Parece que os economistas da corrente principal (se é que ela ainda é assim chamada) esqueceram estes traços da história do pensamento econômico, negando-se a estudar a chamada teoria da escolha pública e, com ela, eximindo-se de pensar no governo como uma instituição que apresenta falhas escalafobéticas. Claro que isto faz muito mal para a esquerda que não consegue evitar trivialidades como a corrupção, eximindo-se de clamar por um governo mundial.

DdAB

Aqui está o original das páginas 314-315 do livro que citei lá no início.

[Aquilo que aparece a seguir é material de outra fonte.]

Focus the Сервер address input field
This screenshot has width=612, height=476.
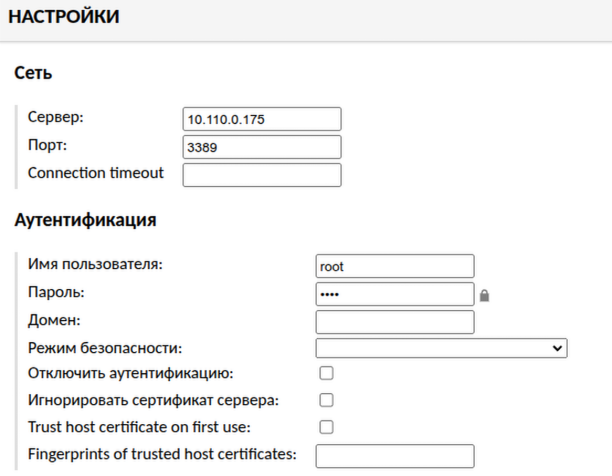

   [...] I was more bothered than Sam [Mahbuh] about the deficiencies of the market and what it could do, in particular, its inability to deal with influences on individuals and societies coming from outside the market - what economists call 'externalities' (of which pollution, crime, urban squalir and the prevalence of incectious diseases are good examples). A. C. Pigou had already written very illuminantingly, in 1920, on externalities of different types in his outstandig book The Economics of Welfare.

   In 1954, even as I was doing undergraduate economics with Sam Mahbub and otheres, the great economist Paul Samuelson published a powerful paper entitles 'The Pure Theory of Public Expenditure', which discussed how markets tend to go very badly wrong in the production and placement of shared 'public goods' such as security, defense, general arrangements for health care and so on. A toothbrush is a quintessencial private good (if it is mine, it is not yours to use)  and the market tends to deal with private goods pretty well. However, the absence of crime in the streets is a public good in the sense that one person's use of it (benefiting from a low crime rate through its favourable impact on his or her life) does not remove the usefulness of the same 'good' (the low crime rate) for another person. Samuelson's thinking, which showed the very serious limitation of the allocation of resources for public services - if made only through the market - had a big impact on my foundational concerns, and I tried to persuade Sam to share that conviction. We agreed on the soundness of Samuelson's distinction, but, I suspect, continued to differ on the importance we placed on public goods in economic decision making. If that was one difference, another was the importance of avoiding serious economic inequalities, with which I was much concerned. Our strong agreement as well as some residual differences always made my relations with Sam intelectually stimulating and productive.